Souterrain, Lisnagrave, Co. Kerry
Co. Kerry |
Settlement Sites
In the southern half of a rath near Lisnagrave in County Kerry, an oval depression in the ground is all that announces something far more deliberate underneath.
Covered now with wire mesh for safety, the hollow measures roughly 2.9 metres east to west and 2.2 metres north to south, and it marks the sealed entrance to a souterrain, one of those stone-lined underground passages that were constructed throughout early medieval Ireland, most likely for food storage, refuge, or both.

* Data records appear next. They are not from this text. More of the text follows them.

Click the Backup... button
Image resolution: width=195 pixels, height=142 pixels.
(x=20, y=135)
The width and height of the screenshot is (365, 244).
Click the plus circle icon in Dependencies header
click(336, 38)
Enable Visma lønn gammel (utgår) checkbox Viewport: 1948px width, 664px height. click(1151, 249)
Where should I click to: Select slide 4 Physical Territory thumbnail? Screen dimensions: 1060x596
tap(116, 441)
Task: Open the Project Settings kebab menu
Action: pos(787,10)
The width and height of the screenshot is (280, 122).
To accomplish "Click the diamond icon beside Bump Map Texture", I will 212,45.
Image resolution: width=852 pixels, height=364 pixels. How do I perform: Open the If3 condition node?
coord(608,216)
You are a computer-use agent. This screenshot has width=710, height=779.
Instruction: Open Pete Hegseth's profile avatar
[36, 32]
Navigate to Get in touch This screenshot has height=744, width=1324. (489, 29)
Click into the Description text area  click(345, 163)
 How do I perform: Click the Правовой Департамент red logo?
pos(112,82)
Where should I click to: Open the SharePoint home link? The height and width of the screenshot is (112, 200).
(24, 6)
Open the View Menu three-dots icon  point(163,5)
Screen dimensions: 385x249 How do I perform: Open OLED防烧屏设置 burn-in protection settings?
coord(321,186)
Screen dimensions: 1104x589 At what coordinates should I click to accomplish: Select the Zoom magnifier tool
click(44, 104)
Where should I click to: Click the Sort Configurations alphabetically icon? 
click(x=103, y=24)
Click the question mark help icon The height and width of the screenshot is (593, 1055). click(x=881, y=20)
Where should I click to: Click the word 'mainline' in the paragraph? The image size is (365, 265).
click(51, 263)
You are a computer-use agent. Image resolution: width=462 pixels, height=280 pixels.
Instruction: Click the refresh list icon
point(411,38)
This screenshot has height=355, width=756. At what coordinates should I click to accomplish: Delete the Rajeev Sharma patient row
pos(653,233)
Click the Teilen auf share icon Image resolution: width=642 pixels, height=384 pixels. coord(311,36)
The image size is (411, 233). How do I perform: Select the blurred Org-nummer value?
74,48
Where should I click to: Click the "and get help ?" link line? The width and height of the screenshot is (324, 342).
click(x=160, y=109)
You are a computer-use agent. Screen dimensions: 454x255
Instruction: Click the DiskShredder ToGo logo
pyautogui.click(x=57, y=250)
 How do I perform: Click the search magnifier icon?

Below the mesh, according to local knowledge, a passage runs for approximately nine metres, narrow enough that an adult would have to crouch to move through it, being around 0.8 metres wide and 0.8 metres high. The passage heads east before reaching a chamber, then turns south. That deliberate change of direction is characteristic of souterrain design, where corners and low ceilings served as practical obstacles to anyone trying to force their way in. The souterrain sits within a rath, the term used for a ringfort, which are the circular earthwork enclosures associated with farming families of the early medieval period, roughly the fifth to twelfth centuries. Kerry has a high density of such sites, and it is not unusual to find a souterrain incorporated into the interior of one, though many have been lost or built over across the centuries.